Day 15: The One with the Entremets

The end of week three has come and gone as I am writing this blog a day late…life really gets in the way when you are having fun.

Today we finished the two different entremets and the petite gateaux that we had created out of the extra ingredients. We started by working on a chocolate bow out of the white chocolate pieces we set yesterday, we melded them together using melted white chocolate and a freeze spray to get it to set quickly. We did not end up using the chocolate piece on top of one of the cakes as it eventually fell apart, however this was just to show us the technique not to make perfect cake decoration.

After this we worked on creating a yuzu flavored jelly skirt for the mini petite gateauxs, we also made a sable base to set them on. We created a gelatin and agar agar mixture with the yuzu juice and then set it thinly on plastic wrap. Once it was poured and spread out we added dried flowers to give it a pretty look. After we mirror glazed the mini desserts we added a little extra cream on top and then set the jelly skirt on to look like a sunhat. This was an easy way to add decoration to a mini dessert without taking up too much time or trying add precise decor.

We then mirror glazed the mango passion fruit entremet with the yellow glaze, when doing this you have to make sure to use enough glaze to cover every speck of the dessert. We used plastic wrap underneath to catch all the extra glaze and use it again.

For the vanilla almond entremet, we used a velvet spray technique similar to some of the petite gateaus earlier this week. This time we used a spray gun meant for painting fences and sprayed the entire layered desserts. The spray had vanilla bean in it to give a speckled look, you could then add some chocolate decor such as a chocolate band around the sides or the bow on top to add just a little something extra.

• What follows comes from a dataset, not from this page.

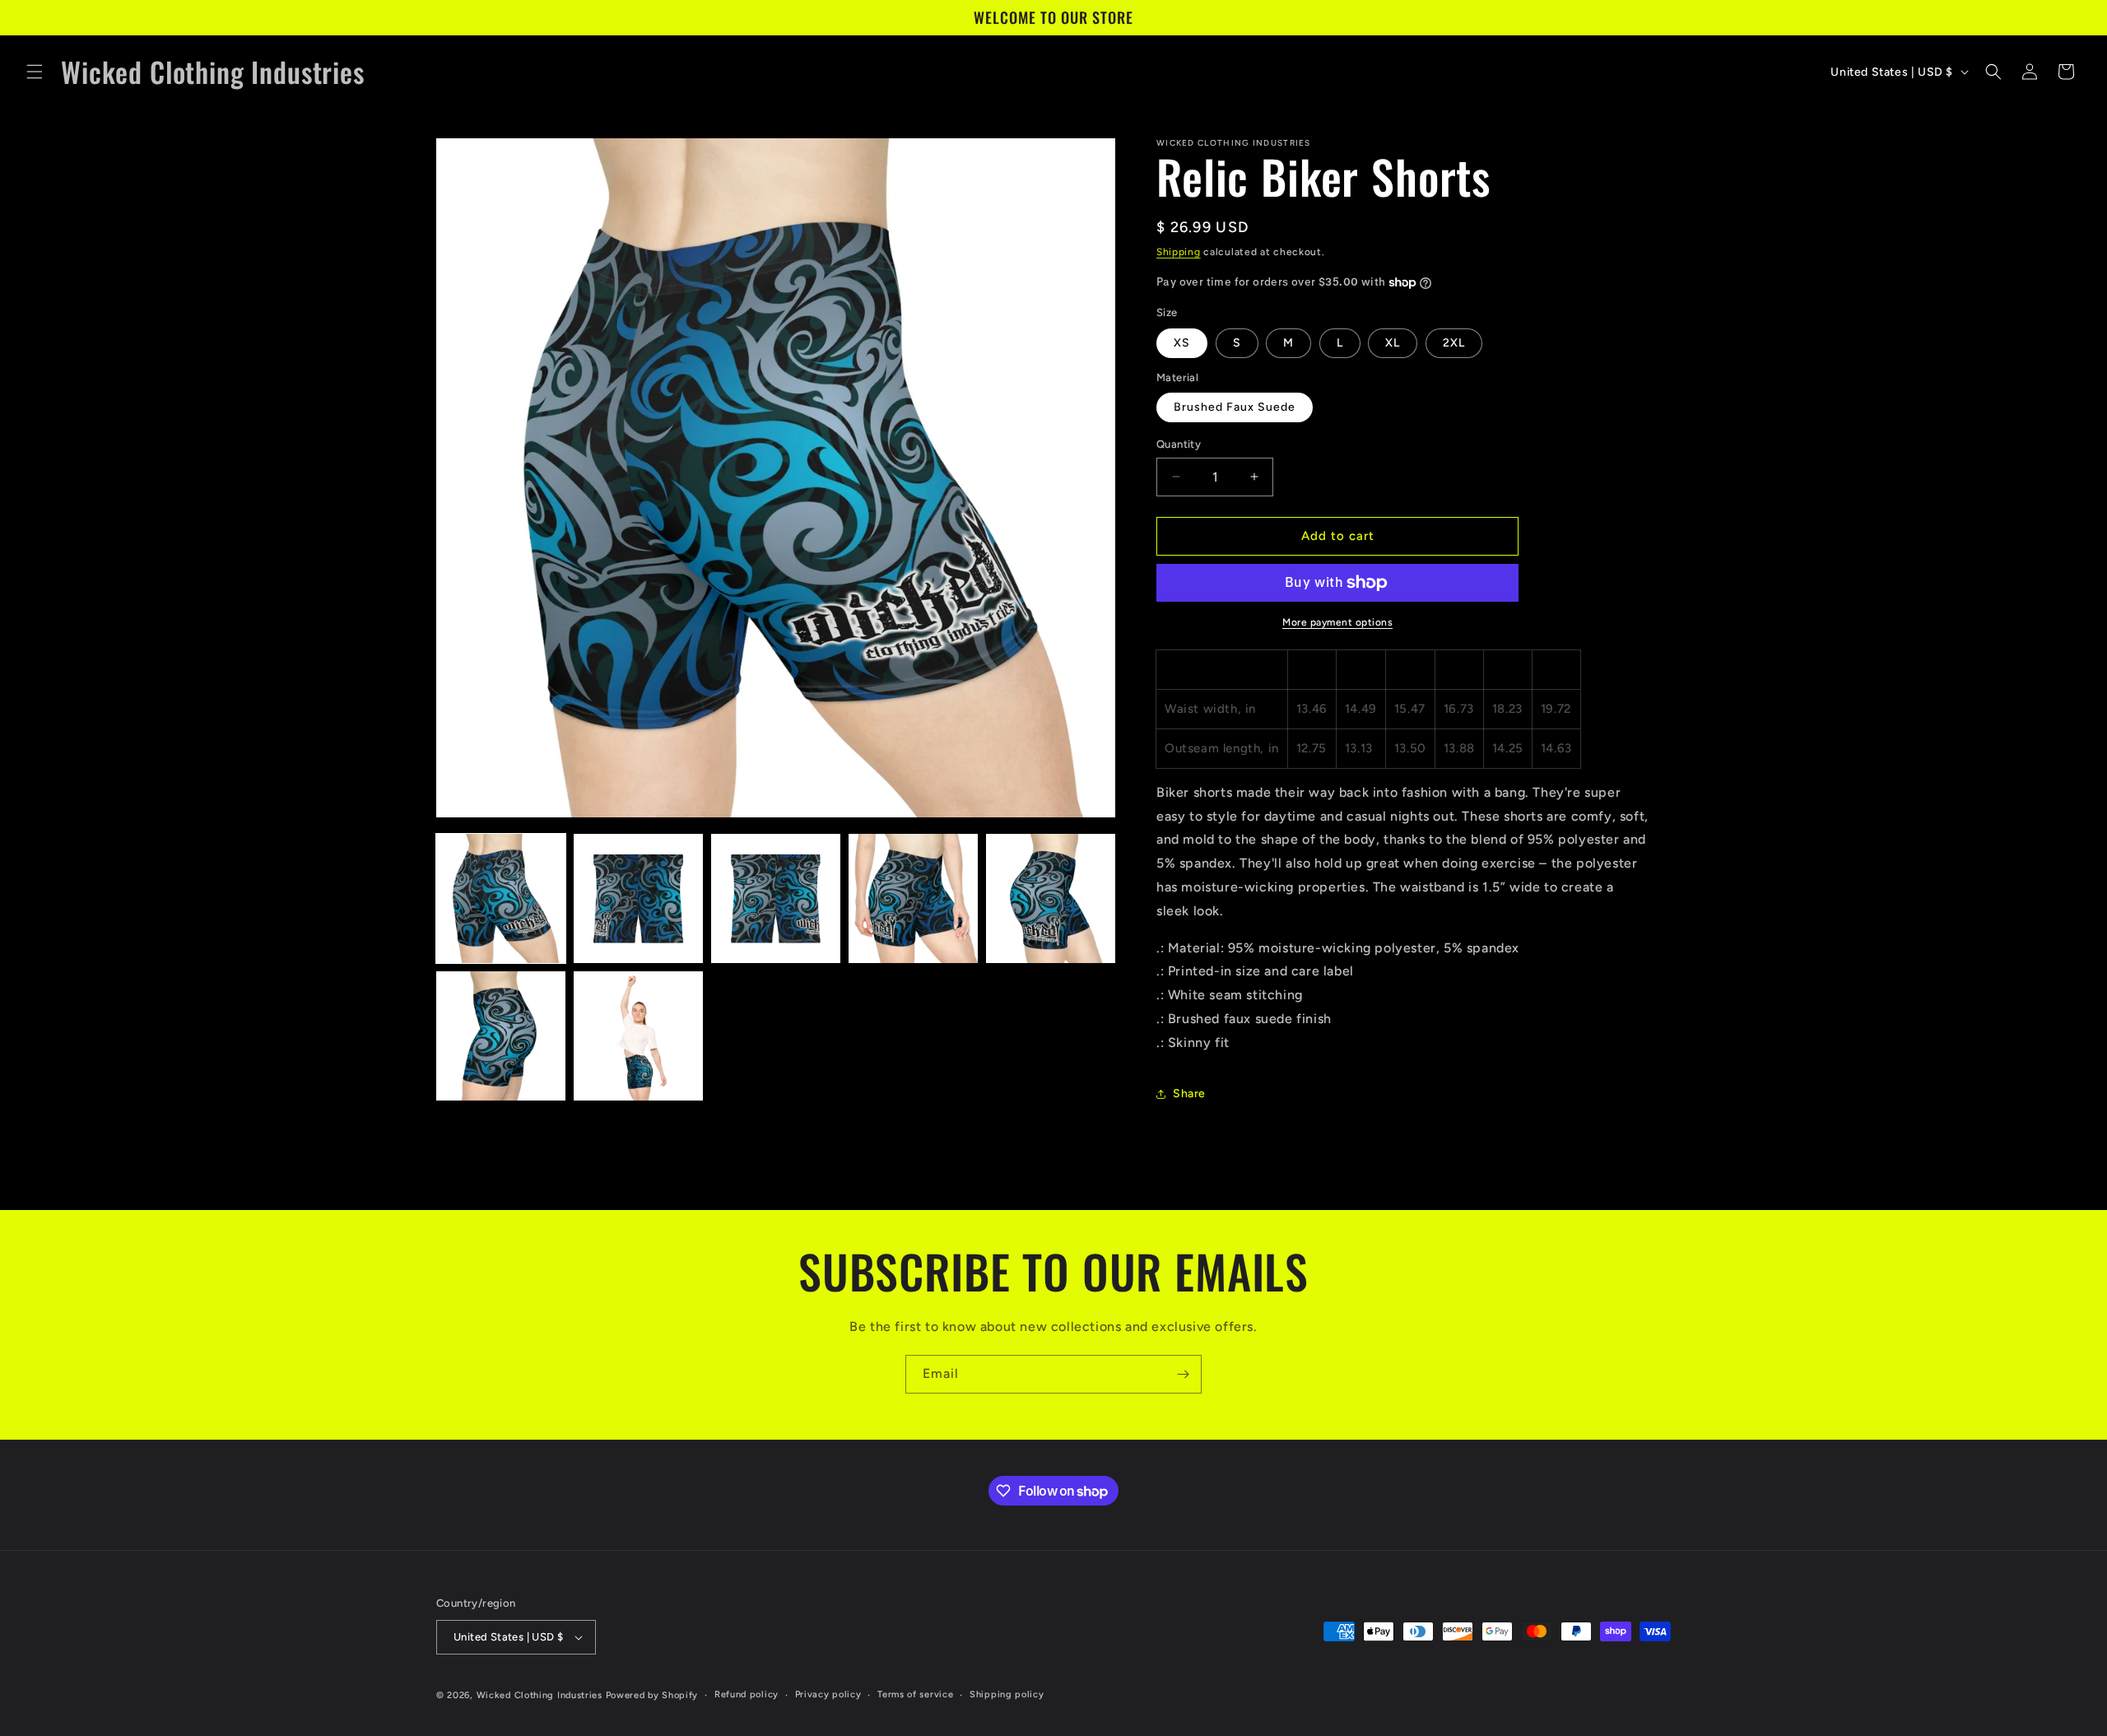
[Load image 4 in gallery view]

Lastly we covered the second passionfruit mango entremet with a neutral glaze to show another technique. The neutral glaze is what we used to cover the apple in the lifelike fruits class from last week, it was saved in the fridge and can easily be used twice. This glaze was then hit with some dried flowers to make a beautiful glossy floral cake.

On Monday we have a guest chef coming in to teach all about viennoiserie or laminated pastries! This is going to be the highlight of my classes as its what I want to learn the most. After that we head into modern tarts and the end of week four, closer to the end than the beginning.